Adham Hassouna, journaliste palestinien, est mort dans un bombardement aérien qui a frappé sa maison. Tout comme Mohamed Abu Hatab. Ayat Omar Khadora a, quant à elle, été touchée lors d’un duplex en direct à la télévision. Yasser Murtaja et Ahmed Abu Hussein ont été victimes de missiles visant les tours al-Shorouk et al-Jawhara, à Gaza, où s’étaient abritées plusieurs rédactions.
Ils étaient à l’honneur d’une exposition accrochée place de l’État de Palestine, à la Fête de l’Humanité. Nasser Abu Baker les connaissait tous. En tant que journaliste, il a travaillé avec eux. En tant que secrétaire général du Syndicat des journalistes palestiniens, il se doit de perpétuer leur mémoire. À l’évocation de chacun d’eux, il maîtrise son émotion. Le regard est grave, hanté par les souvenirs.
Le visage est fermé, marqué par le poids des morts. Pas le droit de s’apitoyer : cela reviendrait à les tuer une seconde fois, eux qui ont exercé leur métier jusqu’à la fin, sous les tirs de l’armée israélienne. « Lorsque Ahmed est arrivé à l’hôpital de Ramallah, il m’a dit que tout allait bien malgré ses blessures, raconte par exemple Nasser Abu Baker. Je suis allé chercher sa mère le plus rapidement possible. Le temps que nous arrivions, il était mort. »
Journaliste malgré les tirs, les bombes et la colonisation
Son rôle était de les protéger ; sa tragédie est de leur avoir survécu. « Ma responsabilité est énorme. Je n’ai pas les moyens qui me permettent d’arrêter cette guerre et de protéger les journalistes sur le terrain ! lance-t-il. Nous finirons tous avec une balle dans la tête ! » Ne lui reste que la frustration et l’agacement face à une situation sur laquelle il n’a aucune prise.
Le massacre en cours dans la bande de Gaza est le plus meurtrier pour les journalistes depuis la Seconde Guerre mondiale, avec plus de 130 victimes, selon l’ONG Reporters sans frontières, contre 56 journalistes décédés entre 2000 et 2023. Ils étaient environ 200 sur place avant le 7 octobre 2023.
Nasser Abu Baker a commencé sa carrière de journaliste en 1993. De quoi être le témoin des nombreuses attaques qui visaient la profession. Il a couvert la seconde Intifada (2000-2005) et la nouvelle vague de colonisation des territoires palestiniens par le gouvernement israélien. « La période la plus dangereuse pour moi, durant ma carrière de journaliste, résume-t-il.
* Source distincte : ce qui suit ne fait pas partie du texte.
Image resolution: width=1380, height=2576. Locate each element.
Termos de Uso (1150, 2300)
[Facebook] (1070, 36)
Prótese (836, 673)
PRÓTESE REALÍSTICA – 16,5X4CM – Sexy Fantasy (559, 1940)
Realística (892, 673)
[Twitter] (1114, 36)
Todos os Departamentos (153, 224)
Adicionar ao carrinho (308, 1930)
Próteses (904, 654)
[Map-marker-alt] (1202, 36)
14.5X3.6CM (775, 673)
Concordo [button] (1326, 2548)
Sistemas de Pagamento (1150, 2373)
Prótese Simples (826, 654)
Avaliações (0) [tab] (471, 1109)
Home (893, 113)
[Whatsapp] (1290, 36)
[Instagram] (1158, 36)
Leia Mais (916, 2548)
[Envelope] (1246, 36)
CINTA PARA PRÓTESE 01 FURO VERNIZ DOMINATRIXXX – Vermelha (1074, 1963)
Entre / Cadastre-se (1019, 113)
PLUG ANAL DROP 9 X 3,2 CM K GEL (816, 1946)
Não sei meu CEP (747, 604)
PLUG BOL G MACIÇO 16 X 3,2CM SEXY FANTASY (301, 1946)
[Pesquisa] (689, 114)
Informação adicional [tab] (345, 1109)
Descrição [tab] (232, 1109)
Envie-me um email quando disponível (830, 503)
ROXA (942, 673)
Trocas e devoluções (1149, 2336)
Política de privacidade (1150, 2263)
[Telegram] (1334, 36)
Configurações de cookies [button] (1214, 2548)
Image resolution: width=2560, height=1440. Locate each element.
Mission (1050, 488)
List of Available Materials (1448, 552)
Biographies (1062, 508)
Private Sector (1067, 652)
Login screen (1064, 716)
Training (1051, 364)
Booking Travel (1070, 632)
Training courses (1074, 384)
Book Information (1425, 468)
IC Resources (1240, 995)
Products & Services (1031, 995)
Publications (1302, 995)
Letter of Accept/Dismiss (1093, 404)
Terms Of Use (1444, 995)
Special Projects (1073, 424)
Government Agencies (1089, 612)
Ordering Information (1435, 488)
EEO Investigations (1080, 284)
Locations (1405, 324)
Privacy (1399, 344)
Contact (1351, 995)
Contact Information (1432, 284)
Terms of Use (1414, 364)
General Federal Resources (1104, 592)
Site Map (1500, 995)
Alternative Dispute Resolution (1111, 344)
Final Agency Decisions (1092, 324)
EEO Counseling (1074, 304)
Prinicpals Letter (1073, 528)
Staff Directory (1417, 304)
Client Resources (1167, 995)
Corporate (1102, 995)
J’ai été blessé à plusieurs reprises. »
Une date reste inscrite dans sa mémoire : le 11 juillet 2002. « Ce jour-là, Imad Abu Zahra, un collègue, est blessé à mes côtés, se souvient-il. Malgré le gilet annonçant qu’il était journaliste, l’armée israélienne lui a tiré dessus. » Touché à la jambe, Imad Abu Zahra a dû attendre plusieurs dizaines de minutes au sol, alors que les tirs se poursuivaient, avant d’être finalement transporté vers un hôpital de Jénine, en Cisjordanie. Il a succombé à ses blessures le lendemain.
Une tournée européenne afin d’alerter sur la situation de ses consœurs et confrères
Près d’une décennie plus tard, la carrière de Nasser Abu Baker a connu un tournant inattendu. Correspondant de l’Agence France-Presse (AFP) à Ramallah, en Cisjordanie, il est licencié en 2021. « Cette décision intervient après les campagnes d’incitation successives contre lui, au vu de ses positions et de son action syndicale », dénonçait alors le Syndicat des journalistes palestiniens.
Fini le journalisme qu’il a pratiqué pendant plus de trente ans, place à un nouveau terrain : celui des institutions politiques. Vice-président de la Fédération internationale des journalistes, Nasser Abu Baker s’est lancé, ces derniers mois, dans une tournée européenne afin d’alerter sur la situation de ses consœurs et confrères à Gaza et en Cisjordanie.
Cette même Europe qui ferme les yeux sur le massacre en cours, qui a livré des armes au gouvernement israélien, où nombre de médias mettent en doute la probité et la déontologie des rares journalistes palestiniens vivants, persuadés qu’ils sont à la botte du Hamas.
Quand vient le moment d’aborder ce manque de confiance, la carapace de Nasser Abu Baker se fend : « Ils n’ont rien à envier aux journalistes français, états-uniens ou canadiens. Qu’ils soient interdits de pratiquer leur métier et que l’on considère qu’ils font de la propagande est une honte. » La froideur de l’endeuillé laisse place à la fureur du survivant.